* [WHAT YOU WILL DO]: Beginning with the line that contains "Check 压缩后删除源文件 option", write out each remaining line of the records below exactly. Do not copy any picture.

[EXCERPTED DATA Boundary: Start]

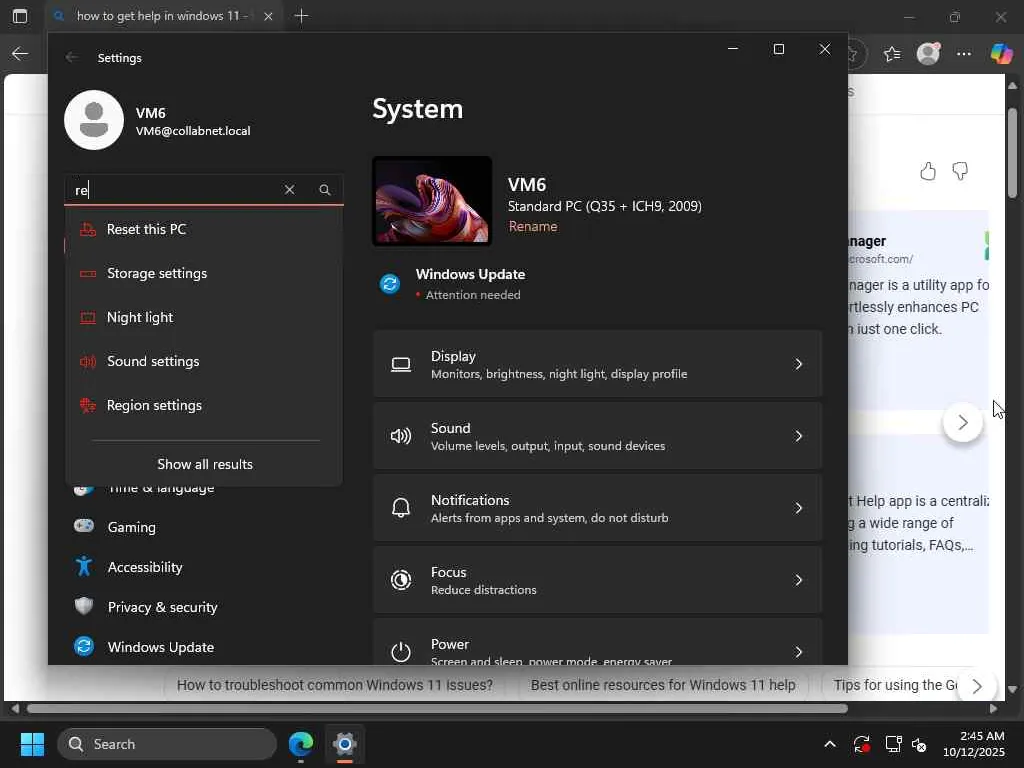Click the Rename link under VM6
The height and width of the screenshot is (768, 1024).
[533, 226]
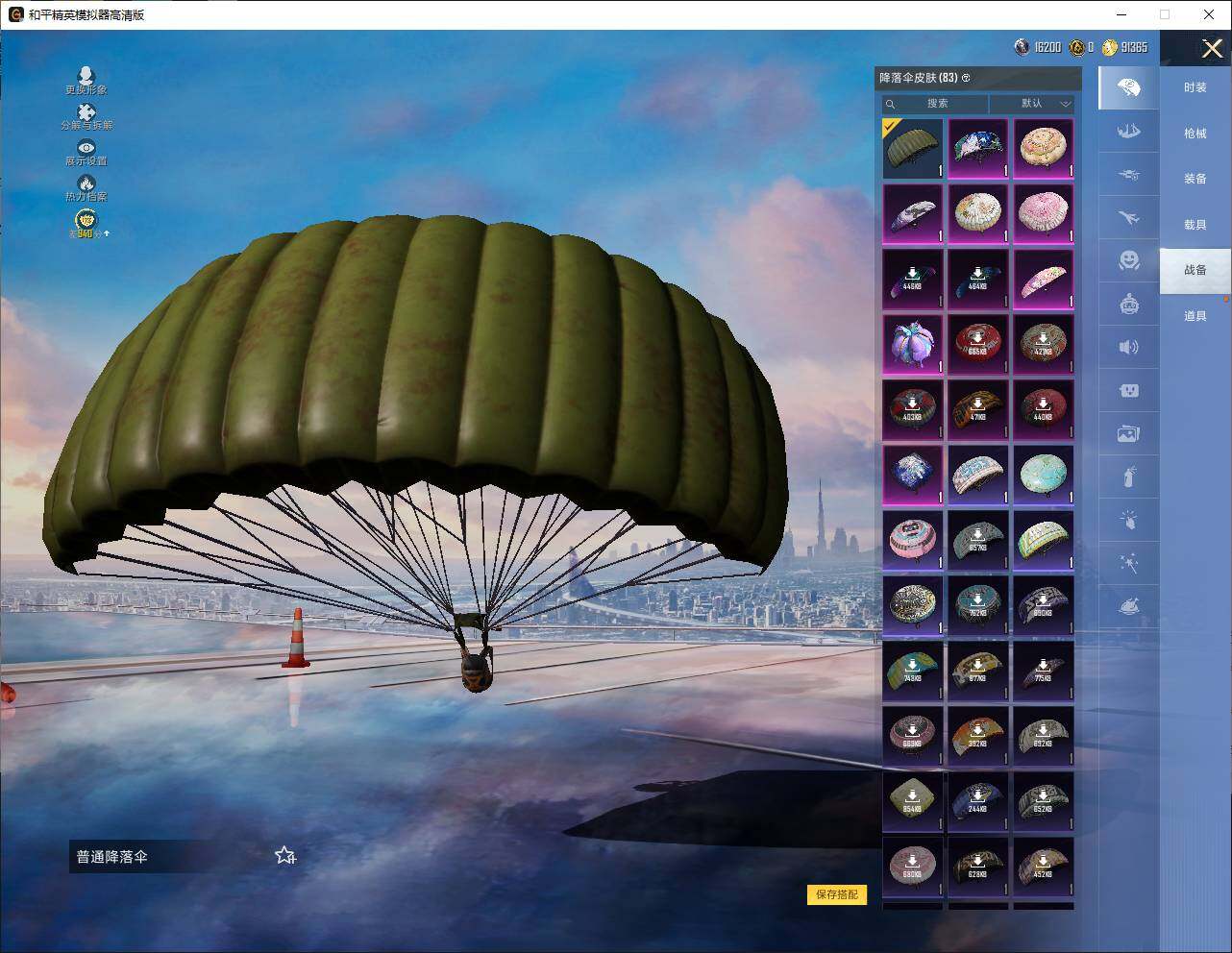
Task: Click the 保存搭配 save button
Action: pos(837,894)
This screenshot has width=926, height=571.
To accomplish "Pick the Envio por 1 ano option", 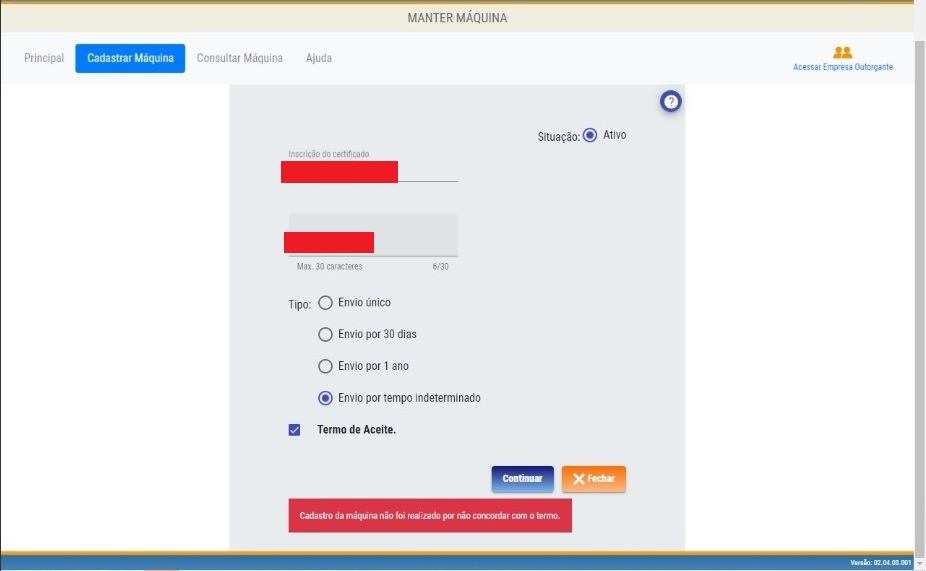I will click(325, 366).
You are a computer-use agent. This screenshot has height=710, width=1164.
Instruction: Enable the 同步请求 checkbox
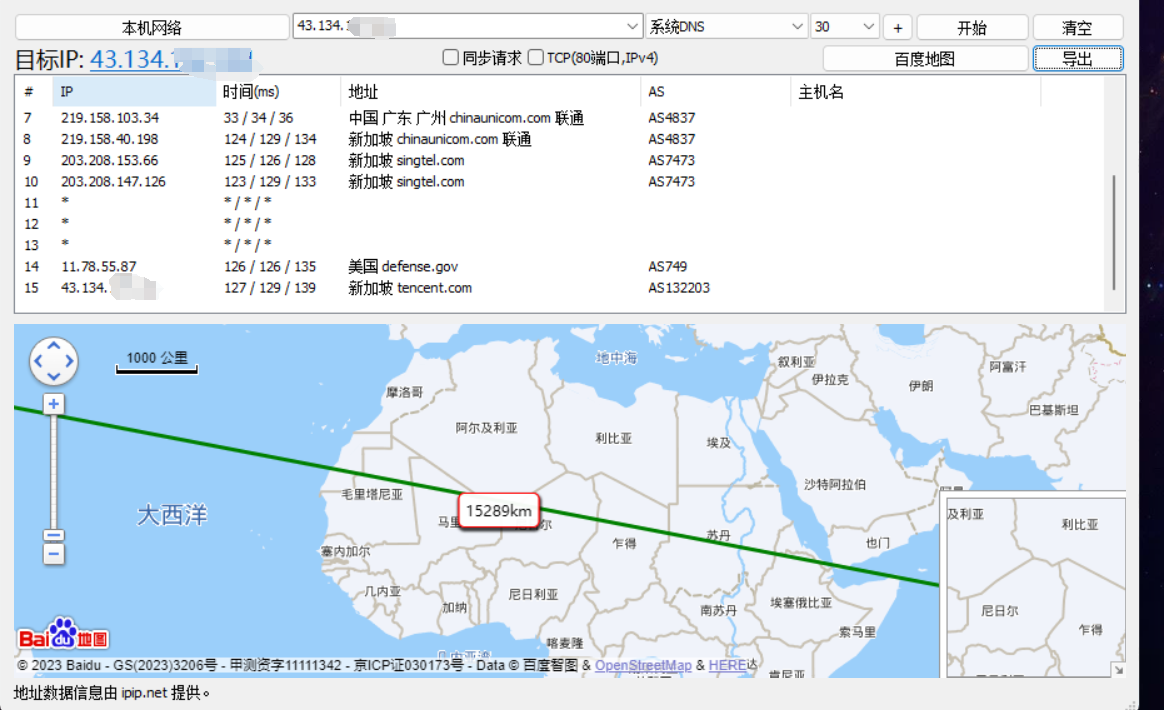coord(451,58)
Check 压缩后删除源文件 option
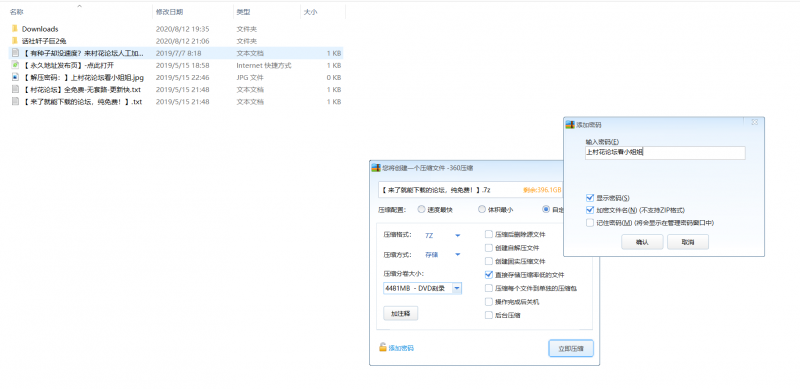This screenshot has width=800, height=389. click(489, 234)
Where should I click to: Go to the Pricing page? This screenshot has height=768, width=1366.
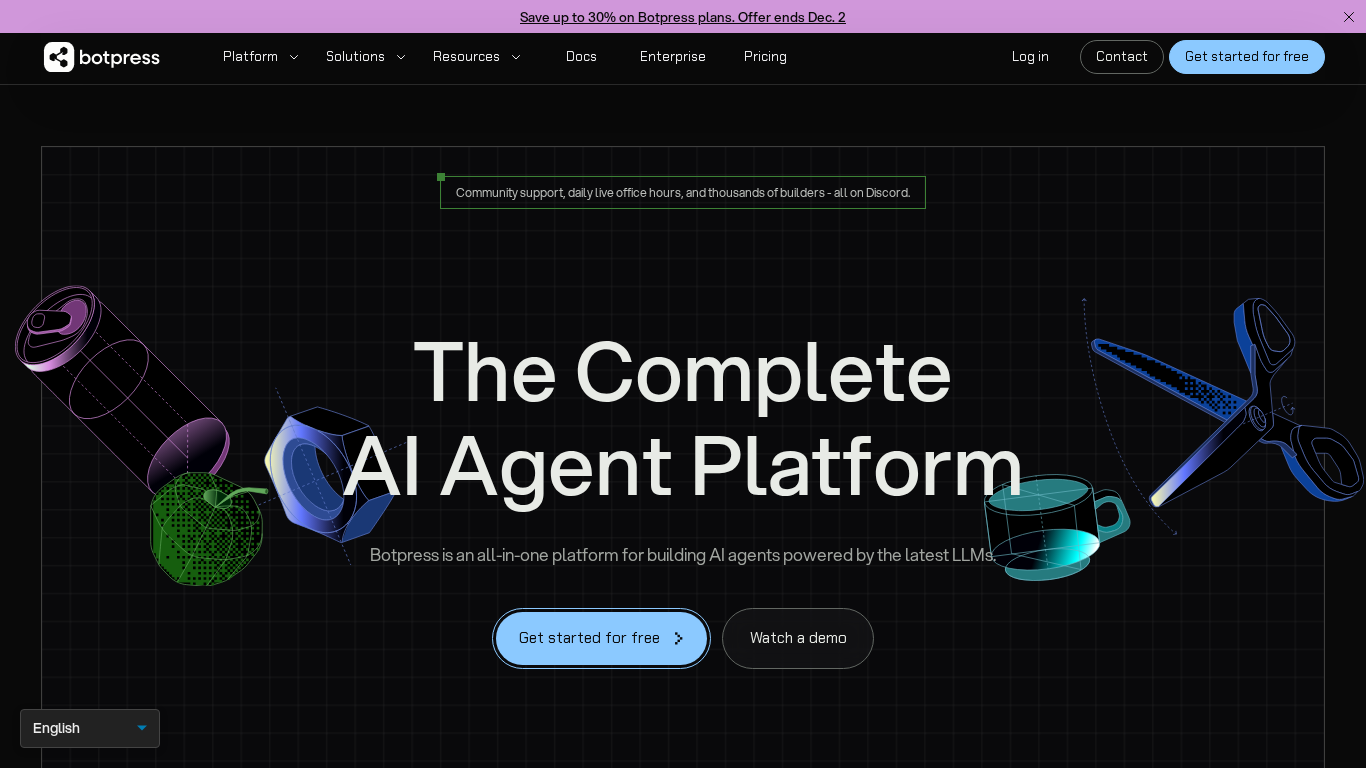coord(765,57)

[EXCERPTED DATA Boundary: End]

* [YOUR SOLUTION]:
Check 压缩后删除源文件 option
This screenshot has width=800, height=389. click(489, 234)
Where should I click to: Go to the Pricing page? This screenshot has height=768, width=1366.
coord(765,57)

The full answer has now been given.